Let’s begin with Greek yogurt.  I can’t remember exactly when I first had it but once I tried it I was hooked.  And so I was more than a little interested when I heard a story on NPR about, yes, Greek yogurt; Chobani Greek yogurt which I buy 5 of every Sunday to get me through the workweek.  Greek yogurt has a unique texture which it apparently gets through an extra straining process.  Hamdi Ulukaya founded Chobani and he says that his yogurt goes through the extra straining process just like his mother used to do; well, that’s if mom had expensive, hard to get machinery and turned out a million pounds a day.  The point is that Ulukaya made a hefty investment for equipment that according to him takes over a year to get delivered and then up and running.  In business, a year is an eternity and a lot of lost sales particularly when Greek yogurt accounts for nearly 25 percent of the yogurt market. 

Sensing that they were missing out and not wanting Ulukaya to have all the fun, other companies jumped on the Greek bandwagon but instead of doing it the way mom did they’re doing it the way, well, a chemist would do it.  They essentially deconstructed the stuff and figured out that they can get a similar texture by employing additives.  Where or where would the American food industry be without additives?  In this case the additives are starches from corn or tapioca. 

Now I’m not a purist and I don’t know if Greek yogurt is any healthier than regular yogurt.  But what I do know is that if I buy Greek yogurt, and compared to the regular stuff it’s a bit expensive, I would like that it be made the way it’s supposed to be made and not formulated into an ersatz copy by using extraneous stuff.  And so Mr. Ulukaya and consumers like me find ourselves in a yogurt no man’s land because there is no legal definition of Greek yogurt or as Ulukaya puts it, “You could make a bowl of macaroni, call it Greek yogurt, and nobody could do anything to you.”  Mama mia, does that mean that there’s no legal definition of macaroni either? 

Yogurt-gate (if a scandal doesn’t have “gate” at the end of its name it’s not a scandal worth its salt) reminded me of the California Legislature’s passage of the Homeowner’s Bill of Rights this summer.  The law protects homeowners from unfair foreclosure practices by banks and other lenders; practices that lawmakers claim led to the foreclosure crisis.
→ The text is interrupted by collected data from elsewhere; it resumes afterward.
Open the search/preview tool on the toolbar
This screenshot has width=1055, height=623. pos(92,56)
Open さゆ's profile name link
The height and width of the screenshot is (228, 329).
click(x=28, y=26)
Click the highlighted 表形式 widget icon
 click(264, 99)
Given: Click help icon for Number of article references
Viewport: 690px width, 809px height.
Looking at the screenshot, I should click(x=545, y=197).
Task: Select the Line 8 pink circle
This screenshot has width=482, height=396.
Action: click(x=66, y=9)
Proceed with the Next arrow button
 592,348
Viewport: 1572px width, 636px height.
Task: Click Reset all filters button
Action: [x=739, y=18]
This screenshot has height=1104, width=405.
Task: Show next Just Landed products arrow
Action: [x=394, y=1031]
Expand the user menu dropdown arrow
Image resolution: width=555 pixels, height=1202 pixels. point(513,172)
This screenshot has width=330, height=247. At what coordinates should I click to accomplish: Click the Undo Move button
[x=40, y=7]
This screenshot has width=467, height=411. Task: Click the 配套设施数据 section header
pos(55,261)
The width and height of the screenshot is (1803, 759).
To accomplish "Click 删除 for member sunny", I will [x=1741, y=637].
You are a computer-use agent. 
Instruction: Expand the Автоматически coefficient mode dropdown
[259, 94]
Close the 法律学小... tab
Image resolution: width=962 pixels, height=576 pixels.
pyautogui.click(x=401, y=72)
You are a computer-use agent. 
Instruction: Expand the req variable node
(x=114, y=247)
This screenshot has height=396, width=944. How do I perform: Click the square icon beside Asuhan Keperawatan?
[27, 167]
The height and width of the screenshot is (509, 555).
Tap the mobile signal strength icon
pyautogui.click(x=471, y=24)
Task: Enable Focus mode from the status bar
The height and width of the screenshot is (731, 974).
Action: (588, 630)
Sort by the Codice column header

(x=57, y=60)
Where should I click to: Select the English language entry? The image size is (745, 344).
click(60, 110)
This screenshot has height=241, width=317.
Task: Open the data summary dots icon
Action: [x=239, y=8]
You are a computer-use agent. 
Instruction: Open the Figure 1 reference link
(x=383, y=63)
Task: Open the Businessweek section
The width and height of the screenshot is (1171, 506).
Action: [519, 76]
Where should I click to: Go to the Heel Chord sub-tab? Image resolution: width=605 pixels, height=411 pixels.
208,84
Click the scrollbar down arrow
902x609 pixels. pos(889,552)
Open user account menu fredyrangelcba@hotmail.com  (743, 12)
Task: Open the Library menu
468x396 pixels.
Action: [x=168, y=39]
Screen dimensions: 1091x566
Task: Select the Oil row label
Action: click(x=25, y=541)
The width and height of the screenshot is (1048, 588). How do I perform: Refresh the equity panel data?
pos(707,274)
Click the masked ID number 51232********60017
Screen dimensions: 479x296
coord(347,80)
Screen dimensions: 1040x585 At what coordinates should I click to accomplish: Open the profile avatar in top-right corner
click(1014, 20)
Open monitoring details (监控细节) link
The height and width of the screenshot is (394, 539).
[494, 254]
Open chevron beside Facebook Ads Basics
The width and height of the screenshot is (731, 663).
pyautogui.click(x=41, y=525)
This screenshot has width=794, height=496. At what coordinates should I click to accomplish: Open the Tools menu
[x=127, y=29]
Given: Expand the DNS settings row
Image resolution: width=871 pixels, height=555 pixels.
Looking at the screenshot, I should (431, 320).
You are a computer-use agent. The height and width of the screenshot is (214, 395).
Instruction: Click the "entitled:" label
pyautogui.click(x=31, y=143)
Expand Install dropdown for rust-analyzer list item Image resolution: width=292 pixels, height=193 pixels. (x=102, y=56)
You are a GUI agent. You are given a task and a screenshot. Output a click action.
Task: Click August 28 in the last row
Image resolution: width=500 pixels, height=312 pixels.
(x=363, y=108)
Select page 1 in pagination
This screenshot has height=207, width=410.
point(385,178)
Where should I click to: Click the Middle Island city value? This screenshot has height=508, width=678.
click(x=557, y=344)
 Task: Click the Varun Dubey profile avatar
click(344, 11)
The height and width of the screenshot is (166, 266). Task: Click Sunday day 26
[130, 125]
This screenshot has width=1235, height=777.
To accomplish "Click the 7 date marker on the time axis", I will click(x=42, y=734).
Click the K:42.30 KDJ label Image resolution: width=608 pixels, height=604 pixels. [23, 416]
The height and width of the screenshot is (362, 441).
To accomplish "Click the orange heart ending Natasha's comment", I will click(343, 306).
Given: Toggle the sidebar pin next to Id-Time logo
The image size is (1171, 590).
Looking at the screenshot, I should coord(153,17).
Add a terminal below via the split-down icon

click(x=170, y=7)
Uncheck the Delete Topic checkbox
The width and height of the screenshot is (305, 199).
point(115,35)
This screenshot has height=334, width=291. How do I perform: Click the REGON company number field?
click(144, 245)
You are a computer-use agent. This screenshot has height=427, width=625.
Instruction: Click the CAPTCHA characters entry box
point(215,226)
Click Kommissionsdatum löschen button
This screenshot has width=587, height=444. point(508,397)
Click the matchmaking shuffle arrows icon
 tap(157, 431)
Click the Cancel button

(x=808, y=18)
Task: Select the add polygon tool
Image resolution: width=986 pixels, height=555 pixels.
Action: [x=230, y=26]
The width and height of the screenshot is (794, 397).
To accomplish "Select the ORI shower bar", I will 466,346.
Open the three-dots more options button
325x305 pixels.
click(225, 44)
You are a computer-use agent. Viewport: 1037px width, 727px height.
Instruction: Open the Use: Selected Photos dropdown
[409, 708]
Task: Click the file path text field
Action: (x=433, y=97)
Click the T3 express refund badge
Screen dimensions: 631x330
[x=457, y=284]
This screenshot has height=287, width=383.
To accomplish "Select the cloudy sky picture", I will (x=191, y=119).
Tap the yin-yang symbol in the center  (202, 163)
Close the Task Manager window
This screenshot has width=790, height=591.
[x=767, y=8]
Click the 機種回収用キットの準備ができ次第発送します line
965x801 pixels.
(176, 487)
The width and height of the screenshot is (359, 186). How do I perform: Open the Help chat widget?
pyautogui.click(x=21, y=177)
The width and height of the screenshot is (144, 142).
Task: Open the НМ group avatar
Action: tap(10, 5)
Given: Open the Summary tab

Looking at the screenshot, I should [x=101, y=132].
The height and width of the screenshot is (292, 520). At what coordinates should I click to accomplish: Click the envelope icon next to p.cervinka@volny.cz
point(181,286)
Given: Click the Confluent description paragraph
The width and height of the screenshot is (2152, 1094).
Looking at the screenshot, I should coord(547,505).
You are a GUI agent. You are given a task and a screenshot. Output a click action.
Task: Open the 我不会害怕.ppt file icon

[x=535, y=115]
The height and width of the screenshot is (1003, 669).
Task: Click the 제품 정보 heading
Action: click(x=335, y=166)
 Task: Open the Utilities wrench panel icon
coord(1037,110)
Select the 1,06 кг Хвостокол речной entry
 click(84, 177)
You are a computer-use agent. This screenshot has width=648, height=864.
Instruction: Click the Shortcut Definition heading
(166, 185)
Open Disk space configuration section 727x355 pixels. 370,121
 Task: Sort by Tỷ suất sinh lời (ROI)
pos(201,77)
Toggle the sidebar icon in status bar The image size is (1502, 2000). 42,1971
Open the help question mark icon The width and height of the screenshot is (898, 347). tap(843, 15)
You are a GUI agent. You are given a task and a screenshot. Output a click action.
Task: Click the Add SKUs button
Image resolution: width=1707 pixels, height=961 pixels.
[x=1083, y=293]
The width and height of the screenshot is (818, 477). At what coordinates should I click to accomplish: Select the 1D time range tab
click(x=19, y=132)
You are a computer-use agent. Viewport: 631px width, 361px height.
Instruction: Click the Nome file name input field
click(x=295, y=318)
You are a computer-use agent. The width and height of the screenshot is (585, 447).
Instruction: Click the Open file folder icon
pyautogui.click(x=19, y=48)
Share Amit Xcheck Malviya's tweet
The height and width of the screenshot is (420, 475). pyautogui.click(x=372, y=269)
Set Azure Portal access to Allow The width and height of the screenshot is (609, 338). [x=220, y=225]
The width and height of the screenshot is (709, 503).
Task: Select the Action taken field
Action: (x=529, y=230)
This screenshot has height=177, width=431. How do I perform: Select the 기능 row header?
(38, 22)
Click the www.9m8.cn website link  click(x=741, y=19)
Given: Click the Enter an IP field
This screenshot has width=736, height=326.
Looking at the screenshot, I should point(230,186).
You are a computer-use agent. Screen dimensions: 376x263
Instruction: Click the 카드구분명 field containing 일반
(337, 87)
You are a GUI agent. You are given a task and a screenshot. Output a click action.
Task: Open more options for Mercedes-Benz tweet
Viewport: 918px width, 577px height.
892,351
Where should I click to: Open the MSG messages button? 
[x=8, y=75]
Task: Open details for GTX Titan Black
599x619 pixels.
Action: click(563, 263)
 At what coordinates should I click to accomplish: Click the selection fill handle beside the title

Passage of the Homeowner’s Bill of Rights infuriated business and lending organizations (no stunner there) and Republican Assemblyman Tim Donnelly.  “There is something far greater at risk here than whether or not people are going to lose their homes.  What is far greater is whether or not we’re going to lose our liberties, whether or not we’re going to lose the concept of laissez faire which is the government keep your hands off my business.”

 Merriam-Webster defines Laissez Faire as: a doctrine opposing governmental interference in economic affairs beyond the minimum necessary for the maintenance of peace and property rights.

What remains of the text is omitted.